Evaluating lleal Pouch Anal Anastomosis Function: Time to Expand Our ARM-amentarium

Affiliations

Evaluating lleal Pouch Anal Anastomosis Function: Time to Expand Our ARM-amentarium

Yuying Luo et al. Inflamm Bowel Dis. .

Abstract

Background: Total proctocolectomy with ileal pouch anal anastomosis (IPAA) for medically refractory ulcerative colitis or dysplasia may be associated with structural and inflammatory complications. However, even in their absence, defecatory symptoms secondary to dyssynergic defecation or fecal incontinence may occur. Although anorectal manometry is well established as the diagnostic test of choice for defecatory symptoms, its utility in the assessment of patients with IPAA is less established.
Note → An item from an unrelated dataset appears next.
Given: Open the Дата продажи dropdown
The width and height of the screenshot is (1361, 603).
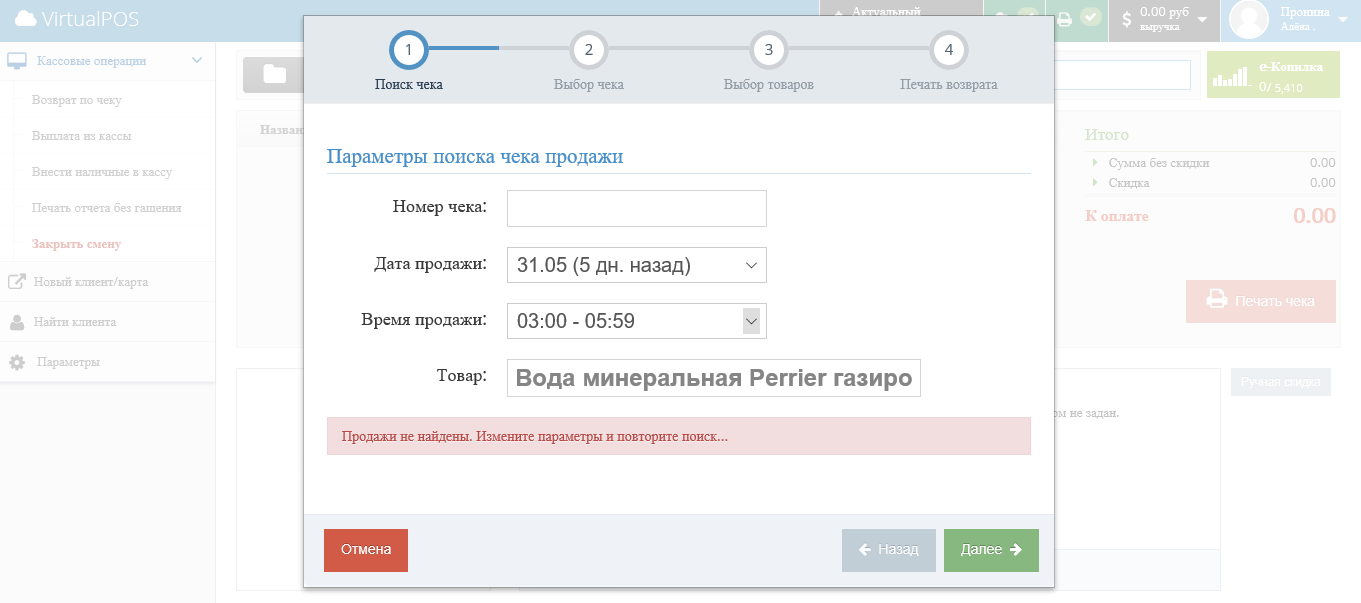Looking at the screenshot, I should 637,265.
In this systematic review, we critically evaluate the existing evidence for anopouch manometry (APM).

Methods: A total of 393 studies were identified, of which 6 studies met all inclusion criteria. Studies were not pooled given different modalities of testing with varying outcome measures.

Results: Overall, less than 10% of symptomatic patients post-IPAA were referred to APM. The prevalence of dyssynergic defecation as defined by the Rome IV criteria in symptomatic patients with IPAA ranged from 47.0% to 100%. Fecal incontinence in patients with IPAA was characterized by decreased mean and maximal resting anal pressure on APM, as well as pouch hyposensitivity. The recto-anal inhibitory reflex was absent in most patients with and without incontinence.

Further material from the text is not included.